▶ [EXERCISE PROMPT]: Which lines of the material below contain the string "Instruction"? List each of them in full.
# start of DATA IN THIS EXERCISE
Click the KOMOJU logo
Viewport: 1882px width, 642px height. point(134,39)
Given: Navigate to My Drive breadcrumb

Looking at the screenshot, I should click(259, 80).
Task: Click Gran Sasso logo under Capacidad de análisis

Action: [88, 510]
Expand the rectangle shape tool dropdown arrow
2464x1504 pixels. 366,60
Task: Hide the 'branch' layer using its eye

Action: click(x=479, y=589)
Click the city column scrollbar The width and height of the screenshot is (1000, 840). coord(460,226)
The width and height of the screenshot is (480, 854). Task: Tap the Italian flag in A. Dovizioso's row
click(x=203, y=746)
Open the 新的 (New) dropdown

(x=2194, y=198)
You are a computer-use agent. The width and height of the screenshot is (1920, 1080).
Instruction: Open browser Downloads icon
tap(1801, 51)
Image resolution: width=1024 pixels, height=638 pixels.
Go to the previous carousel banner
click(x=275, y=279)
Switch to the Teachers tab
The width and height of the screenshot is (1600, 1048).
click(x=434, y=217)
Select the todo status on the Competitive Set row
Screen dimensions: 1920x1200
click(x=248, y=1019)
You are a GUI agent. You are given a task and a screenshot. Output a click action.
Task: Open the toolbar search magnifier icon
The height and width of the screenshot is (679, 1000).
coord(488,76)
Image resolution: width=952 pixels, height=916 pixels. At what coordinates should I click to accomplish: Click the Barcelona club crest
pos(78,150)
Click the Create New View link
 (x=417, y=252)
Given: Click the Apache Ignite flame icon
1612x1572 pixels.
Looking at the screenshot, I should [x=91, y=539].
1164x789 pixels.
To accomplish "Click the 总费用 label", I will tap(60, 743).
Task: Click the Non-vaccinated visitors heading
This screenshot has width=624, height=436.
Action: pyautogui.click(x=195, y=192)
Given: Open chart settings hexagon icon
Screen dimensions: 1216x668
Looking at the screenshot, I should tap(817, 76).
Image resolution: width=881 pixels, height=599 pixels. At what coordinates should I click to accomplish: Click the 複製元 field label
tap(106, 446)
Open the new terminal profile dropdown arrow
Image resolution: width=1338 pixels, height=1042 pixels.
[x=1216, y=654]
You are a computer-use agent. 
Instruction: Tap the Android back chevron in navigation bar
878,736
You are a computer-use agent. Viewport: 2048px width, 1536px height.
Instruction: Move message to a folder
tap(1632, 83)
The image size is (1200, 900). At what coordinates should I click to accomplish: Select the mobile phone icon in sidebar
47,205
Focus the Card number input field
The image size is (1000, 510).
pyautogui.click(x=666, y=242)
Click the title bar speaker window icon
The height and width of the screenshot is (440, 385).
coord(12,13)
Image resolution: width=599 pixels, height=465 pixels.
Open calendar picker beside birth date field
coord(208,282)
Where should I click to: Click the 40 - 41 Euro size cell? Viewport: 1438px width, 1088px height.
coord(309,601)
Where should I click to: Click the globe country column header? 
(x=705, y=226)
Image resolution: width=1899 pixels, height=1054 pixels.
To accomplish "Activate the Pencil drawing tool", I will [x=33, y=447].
# end of DATA IN THIS EXERCISE
▶ [SOLVED PROBLEM]:
Instruction: Open browser Downloads icon
Instruction: Tap the Android back chevron in navigation bar
Instruction: Move message to a folder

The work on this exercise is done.